• _Exercise brief_
No line before the one holding "Given: Click the reply speech bubble icon" is to be copied; that line and all after it, through the end of the listing, are returned exactly, minus pictures.

---

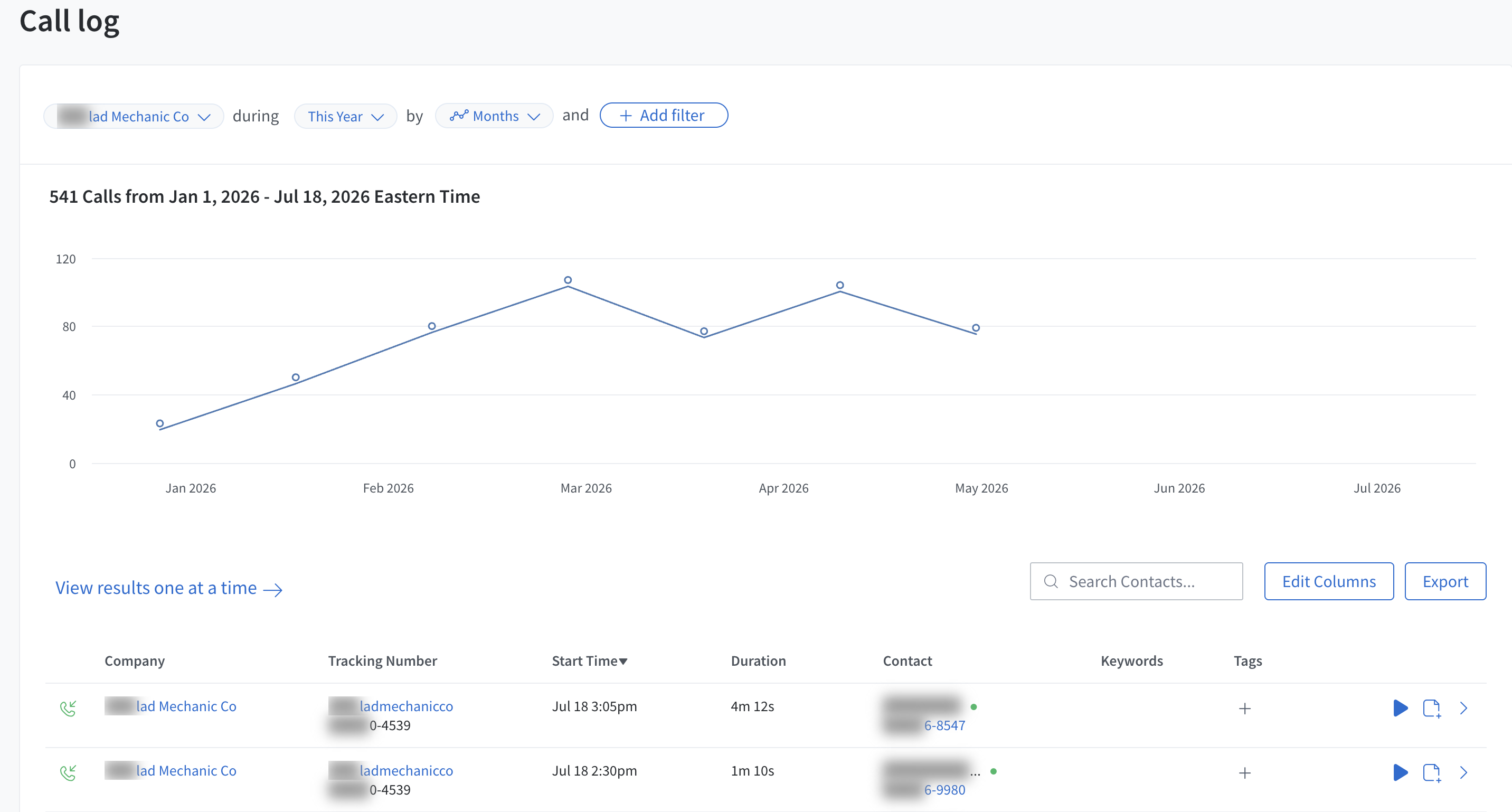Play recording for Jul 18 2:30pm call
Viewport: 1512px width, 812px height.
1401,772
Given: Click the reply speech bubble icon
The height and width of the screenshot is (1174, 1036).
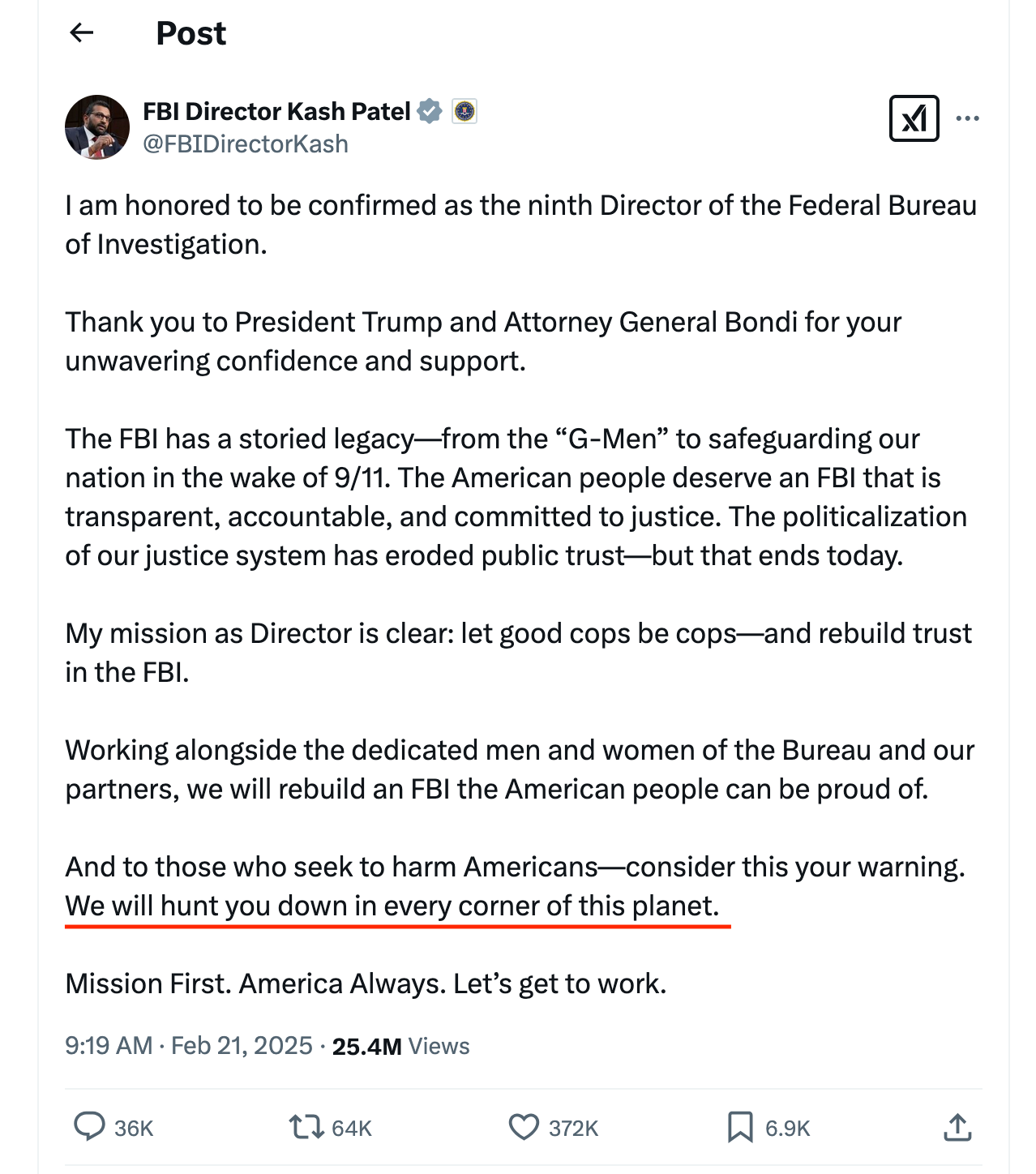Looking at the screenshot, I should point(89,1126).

---

• _Exercise result_
Given: Click the reply speech bubble icon
The height and width of the screenshot is (1174, 1036).
Looking at the screenshot, I should point(89,1126).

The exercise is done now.